# [Actions to take]
1. List every channel number given for the station in the article on the Trois-Rivières television station CKTM-DT, noting what each number refers to.
2. In the article on the Trois-Rivières television station CKTM-DT, on what date did the station first sign on?
3. Go on with the article on the Trois-Rivières television station CKTM-DT from its last sentence.

# [Text extract]
CKTM-DT, virtual channel 13 (UHF digital channel 28), branded on-air as ICI Mauricie–Centre-du-Québec, is an Ici Radio-Canada Télé owned-and-operated station licensed to Trois-Rivières, Quebec, Canada and serving the Mauricie region. The station is owned by the Canadian Broadcasting Corporation (known in French as Société Radio-Canada). CKTM-DT's studios are located on Boulevard Saint-Jean (near Route 40) in Trois-Rivières, and its transmitter is located on Rue Principale in Notre-Dame-du-Mont-Carmel. On cable, the station is available on Cogeco Cable channel 3 and in high definition on digital channel 504.

History
The station first signed on April 15, 1958; the station was the very first broadcasting property owned by Cogeco, which was founded in Trois-Rivières the previous year.

Until June 2008, the station was owned by Cogeco and was a twinstick with the TQS O&O CFKM-TV. As a privately owned station, CKTM effectively functioned as a semi-satellite of CBFT in Montreal due to a lack of non-network sources of programming. The station had been owned directly by Cogeco prior to the latter's majority acquisition of TQS, to which Cogeco contributed its existing local stations. Radio-Canada took editorial control of the station's news programming in 2002, although it continued to share a studio with CFKM.

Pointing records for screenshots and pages
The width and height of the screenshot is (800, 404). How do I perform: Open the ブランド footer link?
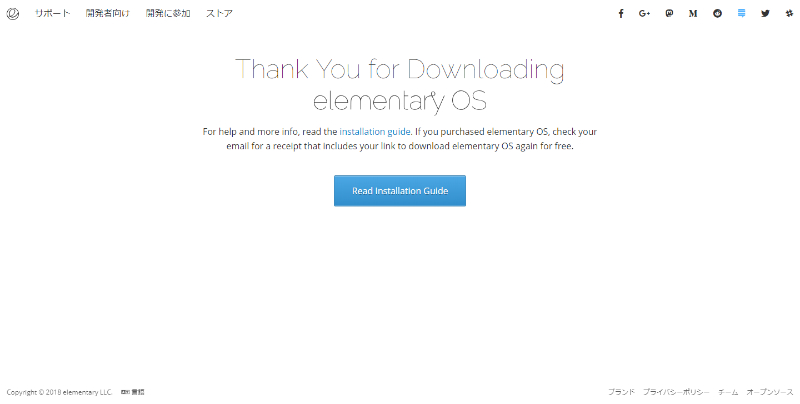pos(621,392)
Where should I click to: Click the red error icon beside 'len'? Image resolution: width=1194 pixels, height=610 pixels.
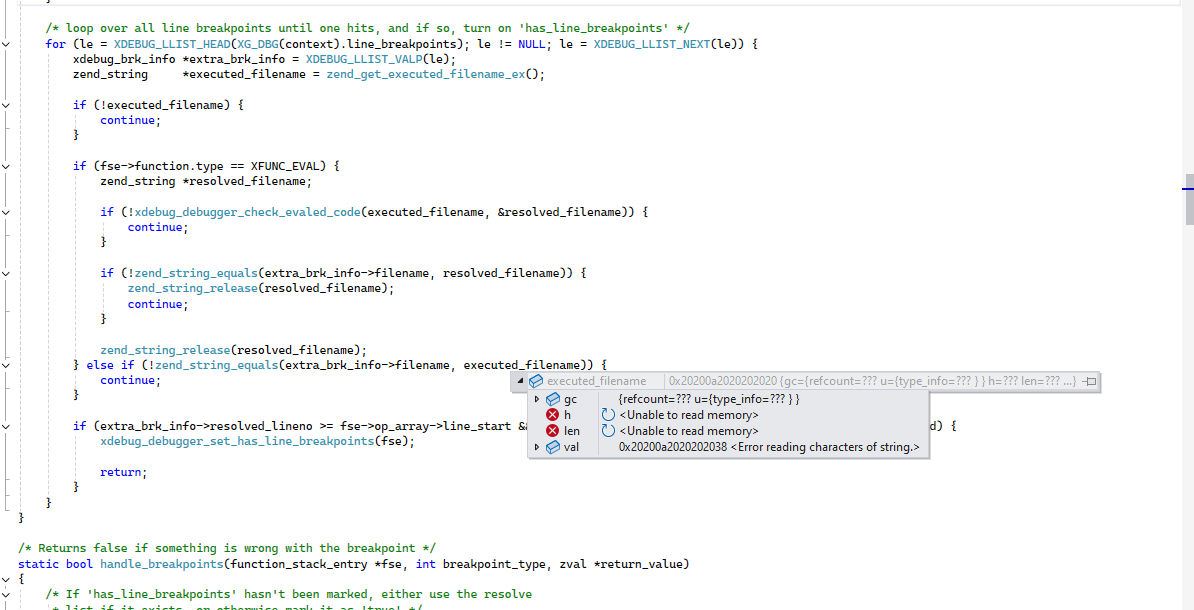[552, 431]
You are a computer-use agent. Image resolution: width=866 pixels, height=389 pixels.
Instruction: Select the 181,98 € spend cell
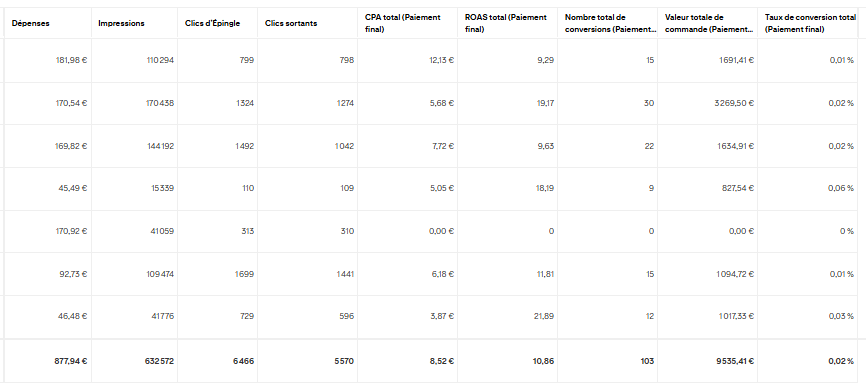click(x=71, y=60)
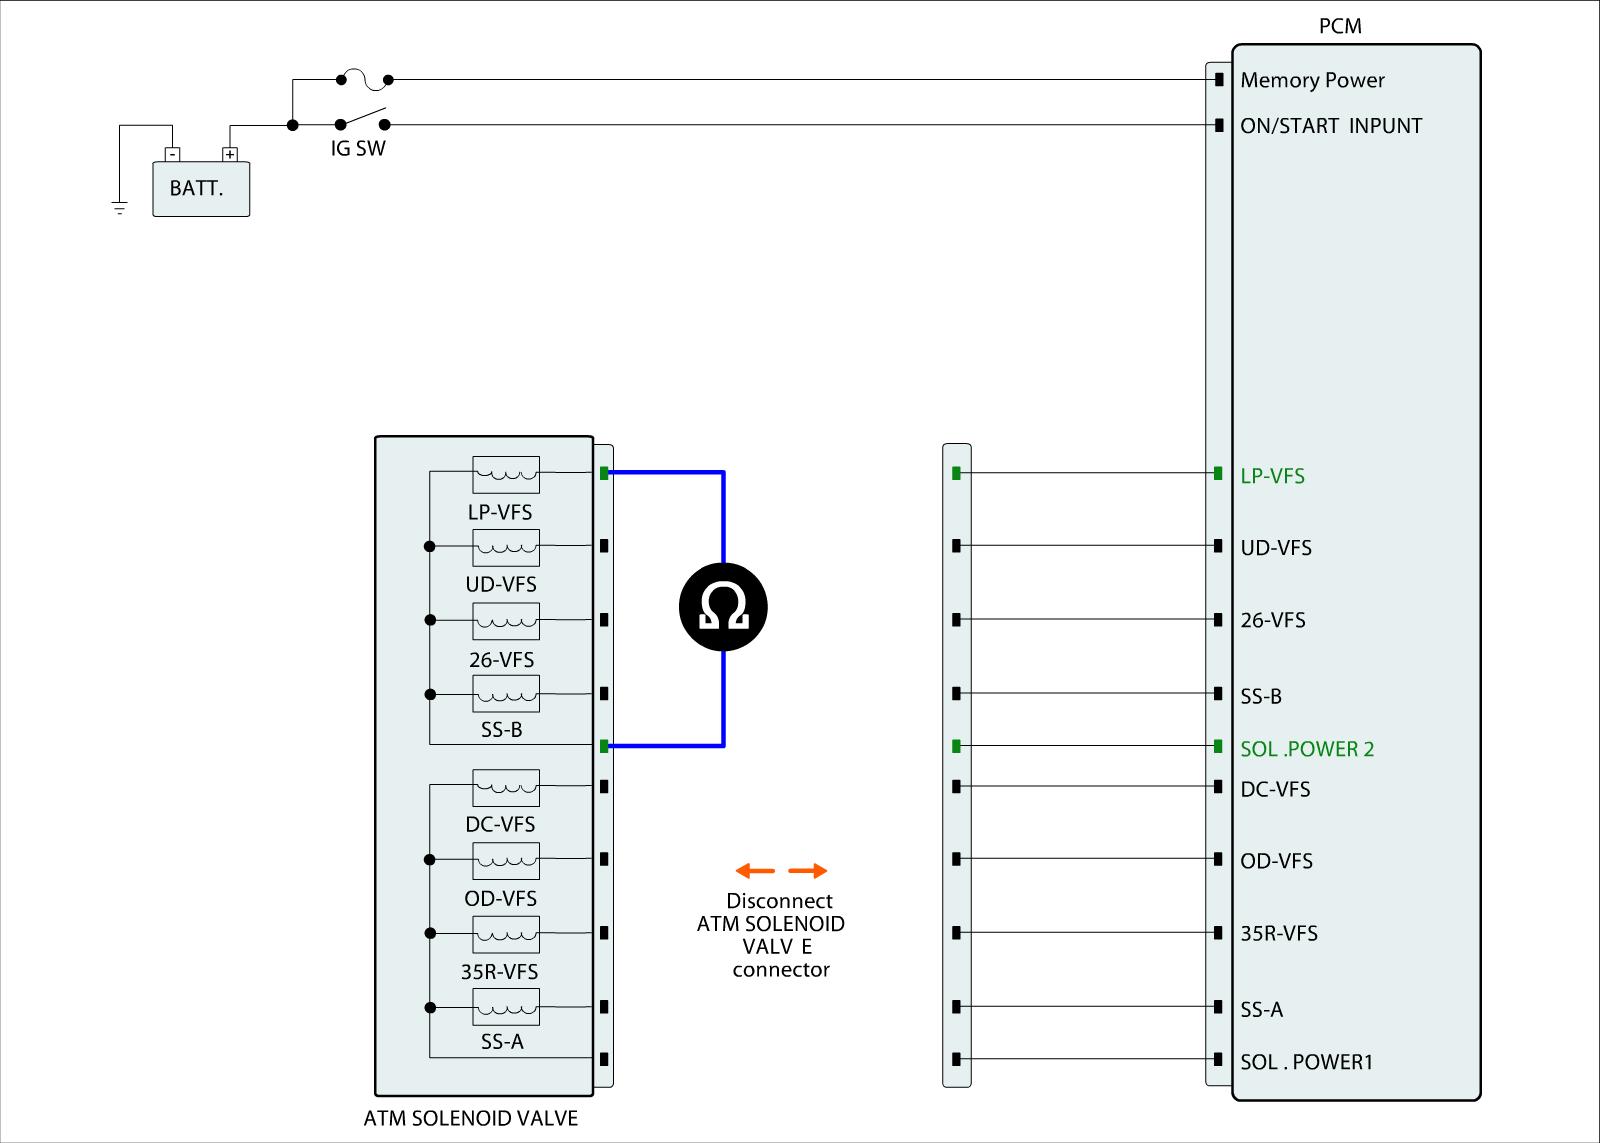
Task: Select the green SOL .POWER 2 label
Action: pos(1307,749)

# [Responses for each task]
1. 13 (virtual channel), 28 (UHF digital channel), 3 (Cogeco Cable channel), 504 (Cogeco digital channel in high definition)

2. April 15, 1958.

3.
In September 2007, Radio-Canada announced that it would not renew its affiliation agreement with its three Cogeco-owned affiliates — CKTM, CKTV-TV in Saguenay and CKSH-TV in Sherbrooke — after their then-current agreement expired in August 2008. An application to directly acquire the stations was filed by Radio-Canada on April 25, 2008, concurrently with Cogeco's proposed sale of TQS to Remstar Corporation. The transaction was approved by the CRTC on June 26, 2008.

Radio-Canada relocated all its radio and television facilities in the region into an integrated production centre, which opened on March 22, 2010, in Trois-Rivières. Radio-Canada intends on increasing its local programming output on its radio and television stations in the region.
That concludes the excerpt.